Cook uncovers details which were apparently hidden back in the ’60s, such as Kitty being in love with a woman.  He uncovers the fact that reports were exaggerated in newspapers.  The witnesses are numbered 38.  That number is still held today in texts.  The reason this murder is important is because the 38 witnesses did absolutely NOTHING to help Kitty.  At least that’s what the reports say.  Cook tells a different story.  One where Kitty did not die alone and she did not die without help.

But… if those reports weren’t embellished a little, would her murder have changed the country?  City streets wouldn’t be as lit as they are now.  People wouldn’t be held accountable for not helping out their fellow neighbor.  9-1-1 would not exist in the New York Area.  And so many people would not be aware of the dangers outside, even in a place you may feel super safe.


Everyone has the same fear; something lurking in the shadows is going to jump out at you and you will die a violent lonely death.  I think it is magnified even more for women because rape is already a constant fear.  But no matter, what would you have done if you were Kitty?  She fought off her assailant and tried to escape and yelled for help.  Who would be this brave?  I’m not sure how I would react if I were Kitty.  And I hope I never find out.

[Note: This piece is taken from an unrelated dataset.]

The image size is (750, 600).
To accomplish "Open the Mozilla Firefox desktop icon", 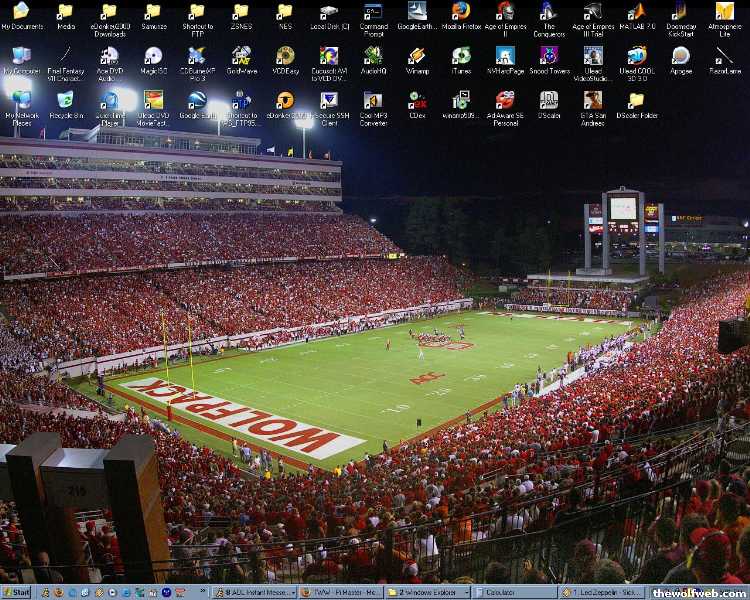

Winston Moseley.  The murderer.  The serial rapist.  Cook gives a description of what life was like for him… almost making him someone we could sympathize with… but I cannot sympathize with someone who harms others.  I’m not that righteous.   He attacked Kitty because he was on a hunt that night, and she happened to be the only woman out at 3 a.m.  She was in the wrong place at the wrong time.  That is unfortunate, because Kitty was someone that touched the lives she encountered.

But if that was true, how could her neighbors not run out and chase Moseley away?  I just don’t understand.  I asked my brother what he would do.  He said he would not endanger himself.  Okay, that’s something I could understand a little bit… if the person being attacked is a stranger. But what about calling the cops?  They don’t get to the scene quickly… I know that personally.  But it’s something you can do.  If someone was being attacked outside my window, I would hope that I would call the cops first.  Then grab my pepper-spray and a weapon and chase the goomba away.


I would hope.

I don’t know what I would do, though.  None of us do.  Not until something happens.  The few times I’ve encountered a scary situation I start to shake.  I do what I need to, but I shake.  What if that is enough, next time, to put my actions at a stand still?

What would you do (or hope you would do) in Kitty’s position or in the neighbors’ position?